* _Work request_
Gather all lines in the entries that include the word "computer".

------------------------------------------------------------

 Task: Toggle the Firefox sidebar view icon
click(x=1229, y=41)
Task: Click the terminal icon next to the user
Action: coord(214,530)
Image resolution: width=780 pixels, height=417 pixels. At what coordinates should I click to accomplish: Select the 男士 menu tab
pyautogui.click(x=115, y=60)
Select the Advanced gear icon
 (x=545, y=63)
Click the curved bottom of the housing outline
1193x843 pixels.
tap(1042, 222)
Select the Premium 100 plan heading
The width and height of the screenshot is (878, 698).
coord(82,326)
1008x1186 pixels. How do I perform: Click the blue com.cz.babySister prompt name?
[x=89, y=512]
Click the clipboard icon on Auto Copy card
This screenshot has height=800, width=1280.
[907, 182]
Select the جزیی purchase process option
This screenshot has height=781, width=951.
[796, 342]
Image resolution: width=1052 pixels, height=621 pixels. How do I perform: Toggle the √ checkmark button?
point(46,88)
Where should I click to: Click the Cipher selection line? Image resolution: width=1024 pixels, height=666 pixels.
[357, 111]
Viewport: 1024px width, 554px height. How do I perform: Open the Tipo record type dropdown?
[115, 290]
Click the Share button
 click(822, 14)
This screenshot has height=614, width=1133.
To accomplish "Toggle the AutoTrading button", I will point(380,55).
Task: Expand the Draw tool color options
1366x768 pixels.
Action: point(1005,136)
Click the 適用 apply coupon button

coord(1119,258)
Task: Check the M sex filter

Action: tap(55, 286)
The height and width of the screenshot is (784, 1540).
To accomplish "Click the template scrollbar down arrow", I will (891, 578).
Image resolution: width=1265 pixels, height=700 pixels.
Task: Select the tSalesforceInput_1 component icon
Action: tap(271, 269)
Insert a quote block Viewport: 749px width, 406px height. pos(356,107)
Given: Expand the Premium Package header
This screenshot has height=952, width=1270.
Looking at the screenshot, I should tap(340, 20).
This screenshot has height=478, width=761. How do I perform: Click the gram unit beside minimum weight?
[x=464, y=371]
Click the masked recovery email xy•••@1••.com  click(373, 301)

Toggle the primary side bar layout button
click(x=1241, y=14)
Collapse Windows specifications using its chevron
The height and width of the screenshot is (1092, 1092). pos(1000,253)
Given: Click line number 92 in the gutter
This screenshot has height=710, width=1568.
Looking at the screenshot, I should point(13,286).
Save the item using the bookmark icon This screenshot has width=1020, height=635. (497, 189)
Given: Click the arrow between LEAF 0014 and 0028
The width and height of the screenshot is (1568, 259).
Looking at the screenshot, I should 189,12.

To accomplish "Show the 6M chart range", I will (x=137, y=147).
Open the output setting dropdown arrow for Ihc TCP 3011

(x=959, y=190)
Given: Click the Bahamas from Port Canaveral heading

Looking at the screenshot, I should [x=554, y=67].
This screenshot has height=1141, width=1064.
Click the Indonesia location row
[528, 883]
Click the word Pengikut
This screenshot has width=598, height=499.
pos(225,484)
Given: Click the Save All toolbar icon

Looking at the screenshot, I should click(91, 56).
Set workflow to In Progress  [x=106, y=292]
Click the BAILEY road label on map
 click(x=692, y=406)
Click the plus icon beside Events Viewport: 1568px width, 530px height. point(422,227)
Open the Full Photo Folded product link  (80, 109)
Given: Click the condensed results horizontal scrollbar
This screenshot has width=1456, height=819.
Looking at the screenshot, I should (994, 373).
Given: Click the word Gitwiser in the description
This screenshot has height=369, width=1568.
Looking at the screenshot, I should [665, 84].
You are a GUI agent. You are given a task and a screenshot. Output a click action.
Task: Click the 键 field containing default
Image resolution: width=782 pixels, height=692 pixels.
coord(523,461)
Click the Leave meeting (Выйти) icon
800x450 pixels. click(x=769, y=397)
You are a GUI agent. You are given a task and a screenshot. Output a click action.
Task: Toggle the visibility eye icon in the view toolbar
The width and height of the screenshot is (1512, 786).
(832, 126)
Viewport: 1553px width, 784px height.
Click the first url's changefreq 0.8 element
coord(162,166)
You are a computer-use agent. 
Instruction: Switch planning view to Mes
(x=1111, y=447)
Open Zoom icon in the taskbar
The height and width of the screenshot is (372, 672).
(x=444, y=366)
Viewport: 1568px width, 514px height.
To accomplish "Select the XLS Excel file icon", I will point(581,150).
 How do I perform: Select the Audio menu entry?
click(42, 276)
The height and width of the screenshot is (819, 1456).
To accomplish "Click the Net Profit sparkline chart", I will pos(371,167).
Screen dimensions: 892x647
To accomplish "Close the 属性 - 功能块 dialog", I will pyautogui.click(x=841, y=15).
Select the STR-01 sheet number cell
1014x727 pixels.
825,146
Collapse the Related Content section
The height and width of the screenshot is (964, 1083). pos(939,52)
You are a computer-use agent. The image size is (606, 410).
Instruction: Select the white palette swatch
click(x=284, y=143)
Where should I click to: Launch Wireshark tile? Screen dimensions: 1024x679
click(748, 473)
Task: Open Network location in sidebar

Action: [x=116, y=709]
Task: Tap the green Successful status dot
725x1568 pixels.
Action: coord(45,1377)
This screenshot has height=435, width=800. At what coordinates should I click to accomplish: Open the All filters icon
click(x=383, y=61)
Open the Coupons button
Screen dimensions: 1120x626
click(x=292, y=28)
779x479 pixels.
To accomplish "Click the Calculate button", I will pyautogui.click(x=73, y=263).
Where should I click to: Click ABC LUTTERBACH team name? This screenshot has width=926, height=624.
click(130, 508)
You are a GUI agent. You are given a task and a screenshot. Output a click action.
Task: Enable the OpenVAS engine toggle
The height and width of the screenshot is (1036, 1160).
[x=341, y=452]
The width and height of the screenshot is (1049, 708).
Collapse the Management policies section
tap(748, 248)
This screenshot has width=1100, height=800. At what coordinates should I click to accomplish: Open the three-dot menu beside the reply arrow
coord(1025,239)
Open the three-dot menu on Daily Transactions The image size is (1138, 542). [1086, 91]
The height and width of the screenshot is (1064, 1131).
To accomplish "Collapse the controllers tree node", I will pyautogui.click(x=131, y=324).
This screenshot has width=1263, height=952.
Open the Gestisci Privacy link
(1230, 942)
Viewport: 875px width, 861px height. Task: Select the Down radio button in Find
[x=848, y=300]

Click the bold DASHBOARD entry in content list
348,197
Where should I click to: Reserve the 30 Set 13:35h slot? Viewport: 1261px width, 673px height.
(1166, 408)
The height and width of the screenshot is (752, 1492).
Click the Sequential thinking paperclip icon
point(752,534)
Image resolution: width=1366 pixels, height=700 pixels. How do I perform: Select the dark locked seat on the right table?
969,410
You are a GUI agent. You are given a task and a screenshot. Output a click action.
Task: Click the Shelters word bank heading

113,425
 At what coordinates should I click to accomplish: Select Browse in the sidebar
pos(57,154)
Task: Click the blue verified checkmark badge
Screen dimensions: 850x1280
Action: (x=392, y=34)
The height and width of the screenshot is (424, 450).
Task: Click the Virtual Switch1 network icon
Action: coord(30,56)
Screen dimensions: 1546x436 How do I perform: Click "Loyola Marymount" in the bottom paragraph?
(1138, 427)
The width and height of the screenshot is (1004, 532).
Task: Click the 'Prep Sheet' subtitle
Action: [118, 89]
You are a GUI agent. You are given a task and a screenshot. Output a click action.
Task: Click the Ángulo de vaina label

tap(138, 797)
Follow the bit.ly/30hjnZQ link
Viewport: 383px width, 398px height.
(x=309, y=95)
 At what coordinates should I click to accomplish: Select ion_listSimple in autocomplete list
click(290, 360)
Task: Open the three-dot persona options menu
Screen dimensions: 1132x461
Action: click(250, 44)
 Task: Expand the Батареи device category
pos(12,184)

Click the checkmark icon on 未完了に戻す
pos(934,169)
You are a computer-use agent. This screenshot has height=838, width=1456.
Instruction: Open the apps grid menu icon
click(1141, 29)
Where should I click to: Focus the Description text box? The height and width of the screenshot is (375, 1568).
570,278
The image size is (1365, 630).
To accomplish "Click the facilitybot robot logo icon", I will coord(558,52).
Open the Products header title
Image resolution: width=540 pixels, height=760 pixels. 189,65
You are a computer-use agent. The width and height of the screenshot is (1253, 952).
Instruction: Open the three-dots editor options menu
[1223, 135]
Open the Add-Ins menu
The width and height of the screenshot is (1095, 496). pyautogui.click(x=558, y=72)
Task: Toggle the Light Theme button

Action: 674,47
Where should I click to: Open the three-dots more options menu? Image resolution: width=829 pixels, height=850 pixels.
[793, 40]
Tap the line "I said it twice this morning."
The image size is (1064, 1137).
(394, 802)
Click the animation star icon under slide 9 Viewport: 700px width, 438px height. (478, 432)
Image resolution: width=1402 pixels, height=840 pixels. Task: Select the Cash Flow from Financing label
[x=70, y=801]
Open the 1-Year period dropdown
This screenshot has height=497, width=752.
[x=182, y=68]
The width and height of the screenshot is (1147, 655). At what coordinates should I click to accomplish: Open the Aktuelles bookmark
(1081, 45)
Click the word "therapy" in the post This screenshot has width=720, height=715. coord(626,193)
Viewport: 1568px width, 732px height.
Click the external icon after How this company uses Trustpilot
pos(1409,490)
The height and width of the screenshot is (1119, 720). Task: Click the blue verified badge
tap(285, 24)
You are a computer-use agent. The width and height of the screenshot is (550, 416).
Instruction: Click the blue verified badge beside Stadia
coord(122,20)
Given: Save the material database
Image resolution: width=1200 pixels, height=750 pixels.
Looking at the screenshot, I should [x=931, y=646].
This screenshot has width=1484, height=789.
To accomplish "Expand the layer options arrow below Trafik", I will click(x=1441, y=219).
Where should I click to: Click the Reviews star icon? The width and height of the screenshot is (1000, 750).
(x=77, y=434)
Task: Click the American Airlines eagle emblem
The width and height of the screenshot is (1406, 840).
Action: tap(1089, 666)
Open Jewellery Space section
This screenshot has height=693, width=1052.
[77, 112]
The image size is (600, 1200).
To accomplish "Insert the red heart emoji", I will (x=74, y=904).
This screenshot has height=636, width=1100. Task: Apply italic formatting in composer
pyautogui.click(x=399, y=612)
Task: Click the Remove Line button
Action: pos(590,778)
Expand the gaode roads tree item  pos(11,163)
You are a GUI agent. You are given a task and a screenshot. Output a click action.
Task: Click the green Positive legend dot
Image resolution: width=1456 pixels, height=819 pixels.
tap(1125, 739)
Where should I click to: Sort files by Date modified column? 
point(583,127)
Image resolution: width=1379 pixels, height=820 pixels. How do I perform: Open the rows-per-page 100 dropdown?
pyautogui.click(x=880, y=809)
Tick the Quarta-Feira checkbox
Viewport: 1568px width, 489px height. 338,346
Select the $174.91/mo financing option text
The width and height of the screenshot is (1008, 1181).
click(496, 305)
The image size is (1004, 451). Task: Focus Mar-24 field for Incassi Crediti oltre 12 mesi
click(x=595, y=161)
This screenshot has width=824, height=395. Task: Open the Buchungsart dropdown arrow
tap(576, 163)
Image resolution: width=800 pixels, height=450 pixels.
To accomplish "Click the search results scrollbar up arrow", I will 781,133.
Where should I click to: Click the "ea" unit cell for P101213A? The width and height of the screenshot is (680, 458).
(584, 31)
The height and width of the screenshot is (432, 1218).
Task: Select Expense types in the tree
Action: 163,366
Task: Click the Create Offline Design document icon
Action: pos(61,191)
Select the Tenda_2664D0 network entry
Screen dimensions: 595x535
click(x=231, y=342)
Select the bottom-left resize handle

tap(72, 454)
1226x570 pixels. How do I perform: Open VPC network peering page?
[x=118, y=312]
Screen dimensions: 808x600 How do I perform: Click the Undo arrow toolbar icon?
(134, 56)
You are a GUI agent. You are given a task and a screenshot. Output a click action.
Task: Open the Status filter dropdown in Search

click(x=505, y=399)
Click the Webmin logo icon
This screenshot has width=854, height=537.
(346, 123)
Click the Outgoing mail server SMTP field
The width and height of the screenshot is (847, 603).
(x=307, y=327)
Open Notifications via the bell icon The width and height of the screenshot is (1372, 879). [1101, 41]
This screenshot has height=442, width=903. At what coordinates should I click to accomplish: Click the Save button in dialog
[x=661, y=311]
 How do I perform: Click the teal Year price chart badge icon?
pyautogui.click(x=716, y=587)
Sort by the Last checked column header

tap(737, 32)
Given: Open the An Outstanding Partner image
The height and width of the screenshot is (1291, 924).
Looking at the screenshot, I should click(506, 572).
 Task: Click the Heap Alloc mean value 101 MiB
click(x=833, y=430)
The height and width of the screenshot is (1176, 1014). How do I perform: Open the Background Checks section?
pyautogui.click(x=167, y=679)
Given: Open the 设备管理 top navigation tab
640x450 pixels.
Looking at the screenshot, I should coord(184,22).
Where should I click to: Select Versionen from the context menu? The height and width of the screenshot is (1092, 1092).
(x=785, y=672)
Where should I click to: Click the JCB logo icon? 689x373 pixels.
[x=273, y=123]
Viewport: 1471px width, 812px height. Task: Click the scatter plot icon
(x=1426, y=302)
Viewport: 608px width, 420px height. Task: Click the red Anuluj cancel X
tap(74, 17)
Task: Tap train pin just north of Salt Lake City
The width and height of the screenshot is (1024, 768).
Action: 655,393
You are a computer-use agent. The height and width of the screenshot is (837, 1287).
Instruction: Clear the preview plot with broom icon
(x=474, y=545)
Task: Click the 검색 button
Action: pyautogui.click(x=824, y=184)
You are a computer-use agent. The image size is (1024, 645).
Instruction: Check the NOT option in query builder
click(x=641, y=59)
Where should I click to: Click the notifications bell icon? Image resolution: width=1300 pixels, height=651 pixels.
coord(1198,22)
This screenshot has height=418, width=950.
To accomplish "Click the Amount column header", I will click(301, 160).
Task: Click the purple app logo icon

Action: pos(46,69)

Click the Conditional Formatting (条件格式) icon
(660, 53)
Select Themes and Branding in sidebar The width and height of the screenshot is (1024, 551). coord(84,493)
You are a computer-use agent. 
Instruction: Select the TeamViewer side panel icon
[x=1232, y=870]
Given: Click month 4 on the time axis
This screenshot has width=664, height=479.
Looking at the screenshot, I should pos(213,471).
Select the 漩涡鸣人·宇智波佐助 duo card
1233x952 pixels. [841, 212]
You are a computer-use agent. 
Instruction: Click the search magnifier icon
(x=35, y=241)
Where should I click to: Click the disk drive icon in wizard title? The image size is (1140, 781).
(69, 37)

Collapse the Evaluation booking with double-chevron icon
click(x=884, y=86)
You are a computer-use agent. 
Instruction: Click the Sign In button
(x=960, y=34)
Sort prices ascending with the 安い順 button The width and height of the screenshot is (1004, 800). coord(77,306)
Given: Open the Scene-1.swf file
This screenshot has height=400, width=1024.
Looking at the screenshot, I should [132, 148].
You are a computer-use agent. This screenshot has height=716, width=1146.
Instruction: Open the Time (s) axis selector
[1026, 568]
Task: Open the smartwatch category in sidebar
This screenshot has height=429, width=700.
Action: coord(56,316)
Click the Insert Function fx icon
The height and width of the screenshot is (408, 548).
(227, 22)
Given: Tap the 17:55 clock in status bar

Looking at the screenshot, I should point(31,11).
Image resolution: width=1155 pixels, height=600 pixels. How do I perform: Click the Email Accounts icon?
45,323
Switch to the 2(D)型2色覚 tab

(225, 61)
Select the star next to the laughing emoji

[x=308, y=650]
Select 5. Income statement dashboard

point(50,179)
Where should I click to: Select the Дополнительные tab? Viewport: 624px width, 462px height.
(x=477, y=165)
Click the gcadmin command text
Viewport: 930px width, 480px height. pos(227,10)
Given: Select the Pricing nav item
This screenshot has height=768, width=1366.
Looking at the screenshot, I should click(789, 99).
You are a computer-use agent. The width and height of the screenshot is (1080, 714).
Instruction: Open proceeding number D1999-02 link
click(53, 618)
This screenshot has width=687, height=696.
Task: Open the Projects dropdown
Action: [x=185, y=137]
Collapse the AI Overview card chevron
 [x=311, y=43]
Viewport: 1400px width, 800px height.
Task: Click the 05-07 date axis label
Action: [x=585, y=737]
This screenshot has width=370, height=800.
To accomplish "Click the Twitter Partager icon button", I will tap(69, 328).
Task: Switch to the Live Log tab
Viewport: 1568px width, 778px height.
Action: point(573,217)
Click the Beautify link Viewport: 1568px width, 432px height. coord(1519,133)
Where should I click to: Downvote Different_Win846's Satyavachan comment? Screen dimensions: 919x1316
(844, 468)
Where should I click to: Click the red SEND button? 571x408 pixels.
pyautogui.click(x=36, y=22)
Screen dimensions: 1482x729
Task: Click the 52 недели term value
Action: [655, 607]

------------------------------------------------------------

* _Task response_
You are a computer-use agent. 
You are a computer-use agent. The image size is (606, 410).
You are a computer-use agent. This screenshot has height=838, width=1456.
You are a computer-use agent. The width and height of the screenshot is (1253, 952).
You are a computer-use agent. The width and height of the screenshot is (550, 416).
You are a computer-use agent. The height and width of the screenshot is (837, 1287).
You are a computer-use agent. The image size is (1024, 645).
You are a computer-use agent. 
You are a computer-use agent. 
You are a computer-use agent. 
You are a computer-use agent. This screenshot has height=716, width=1146.
You are a computer-use agent. The width and height of the screenshot is (1080, 714).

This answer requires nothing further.